Тогда я взял фотоаппарат, чтобы раз и навсегда решить этот спор. Ведь свет, изломанный в линзах объектива, попадая в химию пленки, увязает там, остается навеки, как звук в букве, как ящерка в янтаре. "Какой черт ее туда занес?" - думаем мы теперь. А может, ее кто-нибудь загнал туда? Ответа нет - давно это было. Видно только: ящерица в янтаре. Видно, какие у нее лапы, какой хвост, какие когти... Так и свет на фотографии, на бумаге - в самом крепком хранилище - остается навеки таким, каким увидел его фотоаппарат.
- Убери эту штуку, - сказал Амаута.
- Нет, - ответил я. Фотоаппаратом я гордился. Он был очень новый, самый современный, а значит, и самый хороший - так все считают. Я почти не расставался с ним.
- Дай! - он взял фотоаппарат и засунул свои тонкие сильные пальцы внутрь, прямо в середину.

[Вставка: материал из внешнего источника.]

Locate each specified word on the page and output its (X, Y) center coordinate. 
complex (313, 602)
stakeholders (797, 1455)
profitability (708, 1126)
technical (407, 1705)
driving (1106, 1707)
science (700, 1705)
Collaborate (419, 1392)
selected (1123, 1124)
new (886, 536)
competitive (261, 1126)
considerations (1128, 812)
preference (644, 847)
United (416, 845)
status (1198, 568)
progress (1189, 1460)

И смешалось время, как земля в горсти. Я вижу это, но не властен исправить. Я по-прежнему делаю все, как надо: ставлю выдержку, диафрагму, дальность - светофильтры почему-то не надеваются. Светофильтры, отсекающие тот свет, который не нужен и пропускающие тот, который необходим, спадают с аппарата, не закрепляются - и все. Это не только неудобно, это меняет все дело. Мой дед, когда увидел свою фотографию, был просто разъярен и сказал, что чего-чего, а этого он от меня не ожидал. А мне и возразить нечего. Я ответственен, раз держу фотоаппарат в руках, я, а не тот, кто его сделал или испортил. Верно? Те - далеко, до них не дотянешься, а я вот он, все видели: человек с фотоаппаратом в руках.
Когда люди замечают объектив, направленный в их сторону, они на секунду замирают, потом вздрагивают и сразу стараются принять наиболее удачную, на их взгляд, позу, сотворить на лице самое подходящее выражение, чтобы вечность застала их подготовленными.
И затвор щелкает. Щелк сверху, и люди - точки, еле видимые на асфальте. Щелк снизу - и человек нависает великаном. Щелк прямо - но кто же сейчас снимает прямо?
Наверное, только когда человек рождается или умирает, аппарат фиксирует событие помимо его воли, как неоспоримый факт, как запись в книге актов гражданского состояния. Вообще же фотографии знаменуют даты. Достижения. Остановки в пути. Они равно готовы запечатлеть естественные и вовсе неправдоподобные моменты: профессора математики с перевернутой шляпой в руке или абажур татуированной кожи над обеденным столом. А вот человек признается в дружбе, горячей, до гроба, дружбе и любви. Потом, потрясая этими снимками, он сможет утверждать: "Видите, какой я был! Как я его любил, как мы все их любили, как мы жали им руки!" В этих случаях с одного негатива делается несколько снимков. Теперь над свершившимся мнения бессильны: фотография - документ истории. Выхватывает объектив из жизни, чтобы сделать достоянием вечности, руку с оливковой ветвью, ногу в тяжелом башмаке со стальной стелечкой, лица - скорбные, радостные или равнодушные. В фас и в профиль. А на обороте или внизу, под фотографией, подпись, сообщающая, что снято, и не объясняющая для чего. Ведь люди, знакомые с письменностью, иначе говоря, умеющие читать, и так все поймут.